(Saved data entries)

● ● ● ● ● ● ●

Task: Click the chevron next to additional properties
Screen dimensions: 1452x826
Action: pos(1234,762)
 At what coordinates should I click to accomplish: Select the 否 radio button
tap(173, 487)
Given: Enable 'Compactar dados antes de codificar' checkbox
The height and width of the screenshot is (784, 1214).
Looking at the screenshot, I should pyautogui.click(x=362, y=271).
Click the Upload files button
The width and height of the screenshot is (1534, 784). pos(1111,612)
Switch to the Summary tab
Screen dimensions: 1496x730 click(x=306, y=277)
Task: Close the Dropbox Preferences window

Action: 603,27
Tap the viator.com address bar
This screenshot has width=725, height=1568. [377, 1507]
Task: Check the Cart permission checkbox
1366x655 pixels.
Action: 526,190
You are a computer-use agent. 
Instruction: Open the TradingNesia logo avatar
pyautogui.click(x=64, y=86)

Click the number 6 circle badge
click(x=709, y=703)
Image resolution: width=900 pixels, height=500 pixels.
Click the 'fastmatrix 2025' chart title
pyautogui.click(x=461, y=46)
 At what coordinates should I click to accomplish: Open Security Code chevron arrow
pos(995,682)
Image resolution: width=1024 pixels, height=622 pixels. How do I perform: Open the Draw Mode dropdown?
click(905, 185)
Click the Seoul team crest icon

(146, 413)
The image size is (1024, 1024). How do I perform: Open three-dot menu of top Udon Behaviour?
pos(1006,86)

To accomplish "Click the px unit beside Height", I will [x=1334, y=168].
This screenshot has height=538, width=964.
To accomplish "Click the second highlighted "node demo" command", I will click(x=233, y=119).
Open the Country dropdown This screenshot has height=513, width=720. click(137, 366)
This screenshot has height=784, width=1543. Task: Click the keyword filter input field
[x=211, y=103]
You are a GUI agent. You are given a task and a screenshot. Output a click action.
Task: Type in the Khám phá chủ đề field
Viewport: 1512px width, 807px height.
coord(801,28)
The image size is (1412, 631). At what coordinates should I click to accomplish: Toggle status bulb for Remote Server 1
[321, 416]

● ● ● ● ● ● ●

*Problem description*.
Exactly as they are written, print the entries again.

*Result for this task*.
Task: Click the chevron next to additional properties
Screen dimensions: 1452x826
Action: pos(1234,762)
 At what coordinates should I click to accomplish: Select the 否 radio button
tap(173, 487)
Given: Enable 'Compactar dados antes de codificar' checkbox
The height and width of the screenshot is (784, 1214).
Looking at the screenshot, I should pyautogui.click(x=362, y=271).
Click the Upload files button
The width and height of the screenshot is (1534, 784). pos(1111,612)
Switch to the Summary tab
Screen dimensions: 1496x730 click(x=306, y=277)
Task: Close the Dropbox Preferences window

Action: 603,27
Tap the viator.com address bar
This screenshot has width=725, height=1568. [377, 1507]
Task: Check the Cart permission checkbox
1366x655 pixels.
Action: 526,190
You are a computer-use agent. 
Instruction: Open the TradingNesia logo avatar
pyautogui.click(x=64, y=86)

Click the number 6 circle badge
click(x=709, y=703)
Image resolution: width=900 pixels, height=500 pixels.
Click the 'fastmatrix 2025' chart title
pyautogui.click(x=461, y=46)
 At what coordinates should I click to accomplish: Open Security Code chevron arrow
pos(995,682)
Image resolution: width=1024 pixels, height=622 pixels. How do I perform: Open the Draw Mode dropdown?
click(905, 185)
Click the Seoul team crest icon

(146, 413)
The image size is (1024, 1024). How do I perform: Open three-dot menu of top Udon Behaviour?
pos(1006,86)

To accomplish "Click the px unit beside Height", I will [x=1334, y=168].
This screenshot has height=538, width=964.
To accomplish "Click the second highlighted "node demo" command", I will click(x=233, y=119).
Open the Country dropdown This screenshot has height=513, width=720. click(137, 366)
This screenshot has height=784, width=1543. Task: Click the keyword filter input field
[x=211, y=103]
You are a GUI agent. You are given a task and a screenshot. Output a click action.
Task: Type in the Khám phá chủ đề field
Viewport: 1512px width, 807px height.
coord(801,28)
The image size is (1412, 631). At what coordinates should I click to accomplish: Toggle status bulb for Remote Server 1
[321, 416]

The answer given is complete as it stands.